The analyzer was able to successfully analyze and infer the expected invariants for both examples.
7 Related Works
Previous works on sets of trees abstractions [20] were able to recognize larger classes of tree languages than tree automata. However we focused here on the abstraction of trees labeled with numerical values, therefore the work closest to ours would be [12]. Indeed it defines tree automata where leaves can be elements of a lattice (for example an interval). They are therefore able to represent sets of natural terms, but can not express numerical relations between the leaves of trees.

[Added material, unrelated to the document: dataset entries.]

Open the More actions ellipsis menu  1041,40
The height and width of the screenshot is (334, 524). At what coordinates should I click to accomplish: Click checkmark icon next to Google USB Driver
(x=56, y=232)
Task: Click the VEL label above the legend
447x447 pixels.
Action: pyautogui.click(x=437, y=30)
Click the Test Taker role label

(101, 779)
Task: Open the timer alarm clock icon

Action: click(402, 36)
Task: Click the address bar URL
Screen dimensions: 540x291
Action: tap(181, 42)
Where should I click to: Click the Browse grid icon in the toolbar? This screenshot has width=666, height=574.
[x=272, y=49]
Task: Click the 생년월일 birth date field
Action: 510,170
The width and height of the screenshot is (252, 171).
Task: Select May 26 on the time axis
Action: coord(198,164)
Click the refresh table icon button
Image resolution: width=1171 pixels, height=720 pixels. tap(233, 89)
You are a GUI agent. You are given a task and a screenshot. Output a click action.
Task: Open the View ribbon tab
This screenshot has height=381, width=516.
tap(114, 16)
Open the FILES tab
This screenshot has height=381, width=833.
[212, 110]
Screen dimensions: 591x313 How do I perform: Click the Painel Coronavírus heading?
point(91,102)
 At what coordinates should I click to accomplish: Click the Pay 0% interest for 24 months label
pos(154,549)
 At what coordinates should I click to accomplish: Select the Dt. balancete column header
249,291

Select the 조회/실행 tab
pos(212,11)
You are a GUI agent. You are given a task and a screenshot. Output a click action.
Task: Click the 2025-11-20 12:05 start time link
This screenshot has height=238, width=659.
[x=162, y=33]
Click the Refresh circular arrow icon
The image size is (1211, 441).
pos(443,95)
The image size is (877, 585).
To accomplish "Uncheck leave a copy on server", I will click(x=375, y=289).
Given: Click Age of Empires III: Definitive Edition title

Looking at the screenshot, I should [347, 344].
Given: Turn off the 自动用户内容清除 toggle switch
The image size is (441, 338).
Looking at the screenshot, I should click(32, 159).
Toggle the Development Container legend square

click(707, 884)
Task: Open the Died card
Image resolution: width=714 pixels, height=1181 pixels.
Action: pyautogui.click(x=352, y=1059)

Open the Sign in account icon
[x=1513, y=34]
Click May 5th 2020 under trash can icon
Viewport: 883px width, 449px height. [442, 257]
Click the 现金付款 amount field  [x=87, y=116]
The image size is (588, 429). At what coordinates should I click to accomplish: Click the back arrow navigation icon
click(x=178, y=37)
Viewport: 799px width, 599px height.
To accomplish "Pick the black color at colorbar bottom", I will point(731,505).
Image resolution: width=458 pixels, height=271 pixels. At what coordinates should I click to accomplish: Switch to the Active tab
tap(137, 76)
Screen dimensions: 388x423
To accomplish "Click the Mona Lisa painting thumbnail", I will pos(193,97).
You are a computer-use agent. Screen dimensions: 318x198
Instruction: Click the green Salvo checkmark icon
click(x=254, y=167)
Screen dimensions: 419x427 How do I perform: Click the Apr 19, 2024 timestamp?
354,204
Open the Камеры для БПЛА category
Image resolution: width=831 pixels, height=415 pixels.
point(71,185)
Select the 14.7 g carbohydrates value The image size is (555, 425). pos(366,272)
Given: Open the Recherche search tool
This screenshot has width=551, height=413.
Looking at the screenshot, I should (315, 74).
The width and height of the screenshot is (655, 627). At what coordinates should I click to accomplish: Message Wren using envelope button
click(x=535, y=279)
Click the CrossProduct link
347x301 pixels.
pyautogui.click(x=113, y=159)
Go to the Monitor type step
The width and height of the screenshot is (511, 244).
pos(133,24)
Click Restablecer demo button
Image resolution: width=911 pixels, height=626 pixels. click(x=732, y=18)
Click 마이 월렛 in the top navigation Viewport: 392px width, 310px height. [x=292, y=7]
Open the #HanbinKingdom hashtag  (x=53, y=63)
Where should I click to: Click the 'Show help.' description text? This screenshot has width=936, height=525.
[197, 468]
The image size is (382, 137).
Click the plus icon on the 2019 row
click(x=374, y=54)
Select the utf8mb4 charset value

Moreover they rely on a partitioning of the leaf lattice for tree automata operations. In [1] (and [2]) tree automata and regular automata are used for the model checking of programs manipulating C pointers and structures. Other uses have been made of tree automata in verification: shape analysis of C programs as in [15], computation of an overapproximation of terms computable by attackers of cryptographic protocols as in [24]. Widening regular languages by the computation of an equivalence relation of bounded index is also done in [9] and in [11]. As mentioned, variable summarization is often used to represent unbounded memory locations as in [17] or [14]. Moreover numerical abstract domains able to handle optional variables have been defined such as [19]. Finally termination analyses have been proposed for the analysis of programs manipulating tree structures (AVL, redblack trees) see [16].
8 Conclusion
In this article we presented a relational abstract environment for sets of trees over a finite algebra, with numerically labeled leaves. We emphasized the potential applications of being able to describe such trees: description of reachable memory zones, tracking symbolic equalities between program variables, description of tree like structures. In order to improve the precision of the analysis while not blowing up its cost we defined a novel abstraction for sets of maps with heterogeneous supports. This numeric abstraction is able to represent optional dimensions in numerical domains without losing relations with optional variables. All domains presented in the article were implemented as a library in the Mopsa framework.